There is no guarantee of long-term remission after stopping — CLL typically returns, and a proportion of patients will need further treatment. But the concept of a course that ends rather than a treatment that continues indefinitely is different in how it integrates into a person’s life, particularly for older adults managing other health conditions alongside their leukaemia.

The access history is worth naming

This listing follows a familiar pattern for blood cancer targeted therapies in Australia. Before ibrutinib was PBS-listed for CLL in 2017, relapsed patients had limited options. Before venetoclax monotherapy was listed, patients paid full price or accessed compassionate use programs. The years between a drug receiving TGA approval and achieving PBS listing are years during which patients either pay full cost, access trial programs, or go without.

The June 2026 announcement is genuinely worth celebrating for the 1,200 people per year who now access this combination at $25 per script. The underlying timeline is worth remembering when evaluating how the system works for people with serious diagnoses.


2 cents

If you or a family member have been diagnosed with CLL or SLL in Australia, this PBS listing is directly relevant to a conversation about first-line treatment options. Acalabrutinib plus venetoclax is now a subsidised option from 1 June, and your haematology specialist can advise on whether you meet the current eligibility criteria and whether this regimen is appropriate for your clinical picture.

If you are on watchful waiting (active surveillance without treatment) and approaching a decision point about when to start, this change in accessible options is worth factoring into that conversation — ideally before the decision point arrives rather than at it.

GPs play a central role in CLL management despite it being haematologist-led: infection surveillance, monitoring for treatment side effects, managing comorbidities, and supporting the patient through a disease that moves on a years-long timescale. This listing does not change that role, but it expands the toolkit that haematology teams can offer.

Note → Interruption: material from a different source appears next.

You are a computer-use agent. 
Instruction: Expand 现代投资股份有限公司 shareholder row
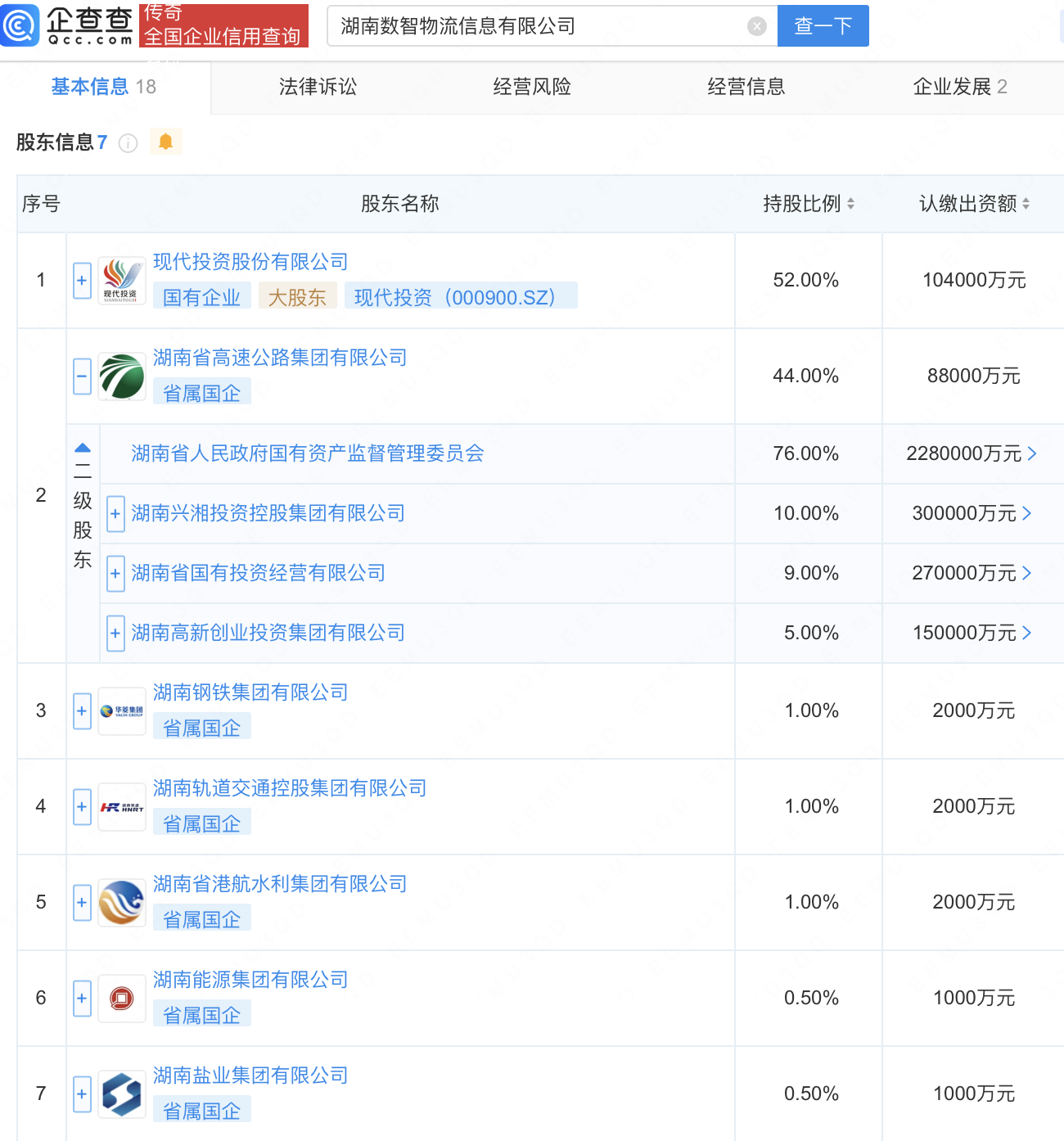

This is general information about a PBS listing. Individual eligibility, treatment timing, and regimen choice are clinical decisions made in partnership with a haematology specialist.


Verdict

Verdict: yes — worth knowing about.

The acalabrutinib–venetoclax PBS listing removes a cost barrier that was, practically speaking, a prohibition on this therapy for most eligible Australians. The clinical evidence is solid. The fixed-duration model is meaningful for a population managing a long-term disease trajectory. And the access story — both the gain and the years it took to arrive — is the fuller picture.


Sources cited

  1. Cheaper medicines for people fighting leukaemia and migraines — Australian Government Department of Health (1 June 2026)
  2. PBS slashes CLL/SLL treatment cost to $25 a script — The Limbic
  3. Summary of Changes — 1 June 2026, Pharmaceutical Benefits Scheme
  4. PBAC/PBS update on CLL/SLL therapies — Leukaemia Foundation Australia

Frequently asked questions

  • Who is eligible for PBS-subsidised acalabrutinib and venetoclax?

    The PBS listing covers adults with CLL or SLL receiving it as a first-line treatment and who meet the clinical eligibility criteria. Eligibility depends on factors including disease characteristics and prior treatment history. Your haematologist or treating specialist will advise on whether the current listing applies to your situation.

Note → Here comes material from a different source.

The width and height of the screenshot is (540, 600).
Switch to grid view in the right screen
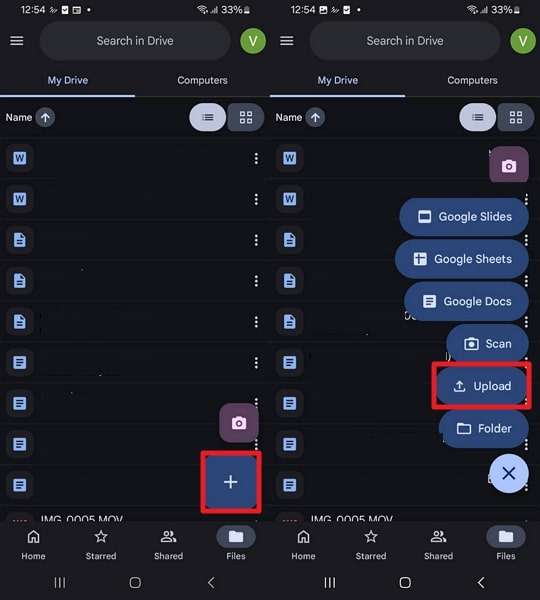(516, 117)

  • What is CLL and how common is it in Australia?

    Chronic lymphocytic leukaemia (CLL) is the most common adult leukaemia in Australia, with around 2,600 new diagnoses each year. It is a blood cancer affecting lymphocytes that typically progresses slowly. Small lymphocytic lymphoma (SLL) is closely related. Many people are monitored for years without treatment; others require treatment earlier based on clinical criteria. Management is led by a haematology specialist, with GPs central to coordinating ongoing monitoring and managing treatment side effects.